By the way, Gilliard's not a racist, and neither are the Oreo-chuckers (if they actually exist)
Some folks on the Right weren't very happy with me when I declined to condemn Steve Gilliard for using what they thought was racist imagery. If you're not familiar with the whole thing, Gilliard Photoshopped a picture of black Republican Michael Steele to make it look as though Steele was wearing blackface, and nicknamed Steele "Simple Sambo." It should also be mentioned that the intention of the image wasn't to trick anyone into thinking that Steele actually had donned the blackface, and to my knowledge no one took it that way (it was a pretty crude Photoshop job).
The original post by Gilliard can be found here, but the image itself has been removed - not because, as Michelle Malkin claims, "conservative bloggers blew the whistle", but rather because the original image was actually copyrighted by the Washington Post and they asked him to remove it. Here's what it looked like:
Ha ha, whatever.
But wingnuts, delicate souls that they are, were highly offended, and declared that Gilliard was a "vicious racist" and a "piece of trash".

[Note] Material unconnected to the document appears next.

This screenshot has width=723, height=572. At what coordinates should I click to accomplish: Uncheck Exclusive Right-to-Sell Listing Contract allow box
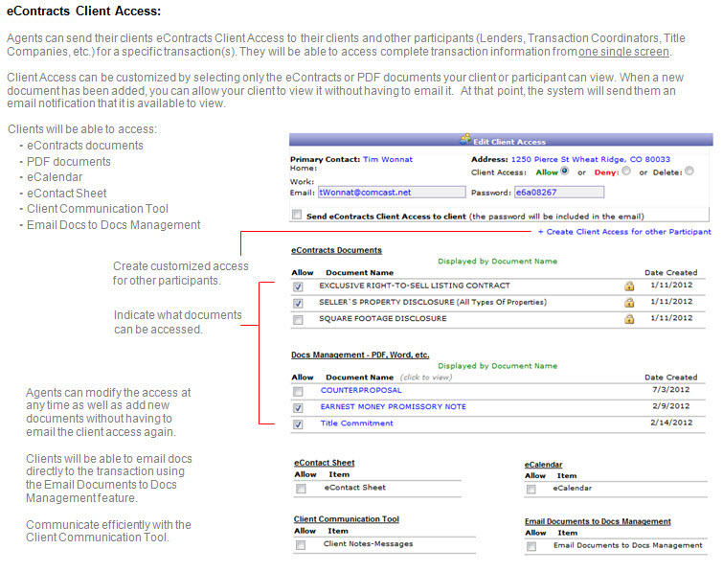(299, 286)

Well, if you haven't noticed, right-wingers are always whining about something, and while we like to be able to set them straight whenever possible, there's only so many hours in the day. Luckily, a couple of bloggers, Roy Edroso and Brad Plumer (HT: Blogometer), have taken on the thankless task of explaining what one would think wouldn't have to be explained to ostensive adults. First, Plumer:
Usually this stuff just deserves mockery, but oh, what the hell. It looks like every conservative on the planet has his/her knickers in a knock because black Maryland Democrats have been making "racially-tinged attacks" on Lt. Gov. Michael Steele, a black Republican running for Senate. Well, what of it? When it comes down to it, I don't think throwing Oreos at a politician—as Morgan State students did to Steele in 2002—is ever that productive. That's just me. But conservatives are calling it "racist". The trouble is that everyone seems to mean something different by the word. So...And then Edroso, who humorously titles his post: "How come they can call each other 'nigger' and we can't?"

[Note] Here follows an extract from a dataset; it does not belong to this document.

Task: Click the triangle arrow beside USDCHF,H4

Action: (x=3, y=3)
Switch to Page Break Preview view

Just hash out the background assumptions. Many liberals, give or take, believe some variation of the following: 1) power and inequality in this country matters a great deal, especially economic power; 2) black Americans, as a group, have very little power—economically and socially; 3) "racially-tinged" remarks are vile mainly insofar as they reinforce unjust power relations. So long as you believe these three things, then no, a black progressive calling a black politician "Sambo" won't be considered racist. It doesn't follow. Especially when he did it after Steele tacitly endorsed Gov. Ehrlich's appearance at an all-white country club.

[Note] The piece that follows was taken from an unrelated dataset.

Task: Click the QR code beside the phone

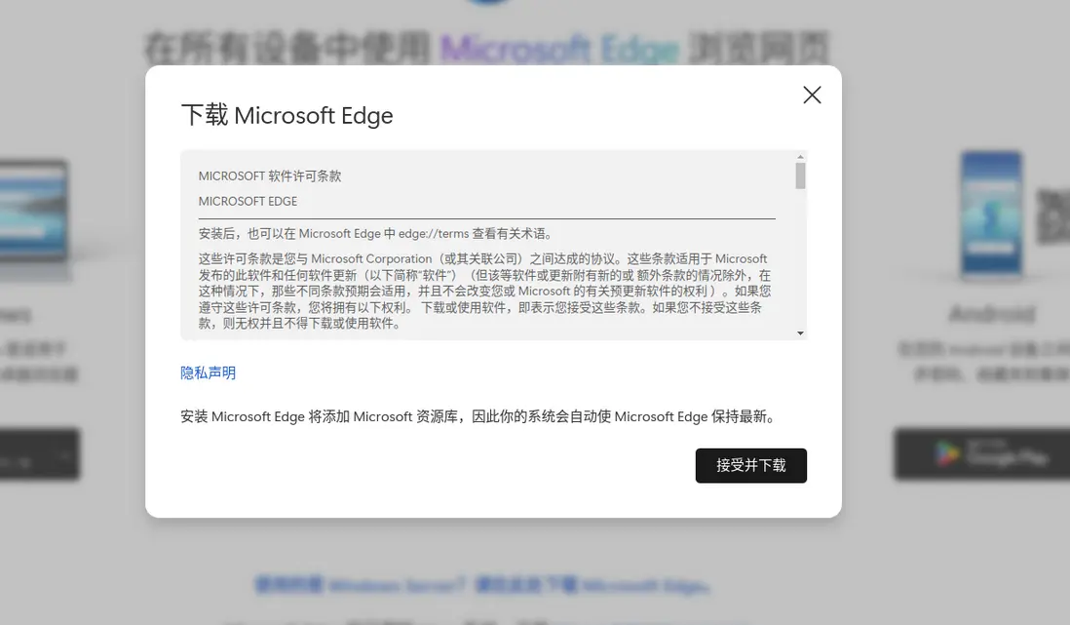Action: tap(1053, 213)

A bunch of wingers are mad because some black people made fun of some black people. Why, one black person even portrayed another black person as Sambo! This indignity causes the wingers to say stuff like this:Well, I guess Edroso kind of comes to the same conclusion I do - if you're not sharp enough to understand some things on your own, you're not going to understand when I explain them to you. But I do appreciate the fact that he seems to understand that as much as the Right bitches about "political correctness," they are actually its most vigilant enforcers nowadays.Therefore, it follows that a move away from the Democratic party is tantamount to a move away from black authenticity, a willful act that opens to attack those “race traitors” who have surrendered the protections that proceed from adherence to the dictates of the group’s identity. Which is to say, racial jabs are okay when they are aimed at those who’ve surrendered the protections offered by the group, because those who’ve left the group no longer meet the requirements for protected blackness.This same guy likes to complain about "a culture of political correctness constantly on guard against giving offense," but when black people throw Oreos, it's time to regulate!
And... oh, I give up. This is like trying to develop an argument against people who think peppermints are made out of peppers and mints. If you don't see the difference between Caucasians doing these things to African-Americans, and AfAms doing them to other AfAms, then I can only suggest a remedial class in Life Itself.
(Incidentally, Oliver Willis wonders whether the Oreo-chucking incident ever really happened.)